Karakter keempat adalah adaptif-akomodatif. Dalam artian, selain membawa ajaran baru, Islam juga mengadapsi bahkan mengadopsi tradisi-tradisi Arab. Fakta ini bisa kita temukan baik di bidang ibadah maupun muamalah. Di bidang ibadah, misalnya, ritual haji dan umrah merupakan tradisi Arab yang ada sebelum Islam datang. Kemudian Islam mengadapsinya dengan mengadopsi ritualnya apa adanya, seperti wukuf di Arafah dan melempar tiga jumrah serta mengadapsi sebagian yang lain, seperti tawaf dan talbiyah.

Sementara itu, di bidang muamalah, Islam melarang seorang laki-laki menikahi dua perempuan bersaudara, nikah mut’ah, nikah badal, nikah shighar, dan nikah istibdha’ serta tetap mewajibkan mahar (Muthawik, 2006: 71-74). Bahkan Khalil Abdul Karim, intelektual Marxis-Muslim Mesir, mengarang buku khusus seputar persoalan ini yang berjudul “al-Judzûr al-Târikhiyah lî al-Syarî’ah al-Islâmiyah”.
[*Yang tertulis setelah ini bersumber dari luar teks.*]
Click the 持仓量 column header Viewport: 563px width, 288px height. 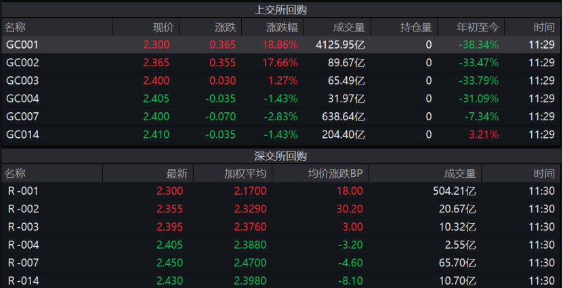416,27
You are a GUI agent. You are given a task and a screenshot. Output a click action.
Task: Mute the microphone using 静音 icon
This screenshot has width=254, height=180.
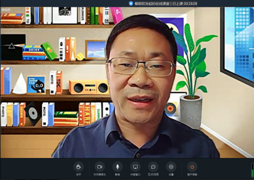[x=117, y=167]
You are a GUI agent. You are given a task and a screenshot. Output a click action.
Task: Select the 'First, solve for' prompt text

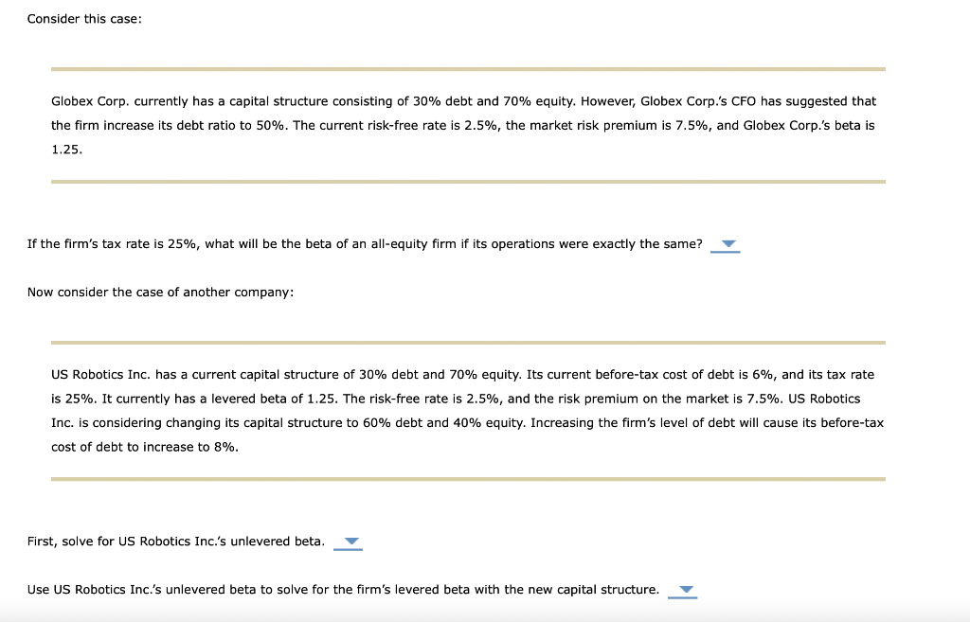pyautogui.click(x=174, y=541)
Karakter kelima adalah otoritatif-otentik. Dalam artian, Islam ada di tangan pembawanya, Muhammad, dan di bawah pengawasan langsung penciptanya, Allah. Poin ini merupakan keistimewaan yang tak dimiliki oleh masa-masa Islam paska Muhammad wafat. Karena keistimewaan inilah, aneka ragam bentuk Islam yang ada mengklaim dirinya sebagai cerminan bahkan copy-paste darinya, padahal belum tentu demikian untuk tidak dikatakan tak mirip sama sekali.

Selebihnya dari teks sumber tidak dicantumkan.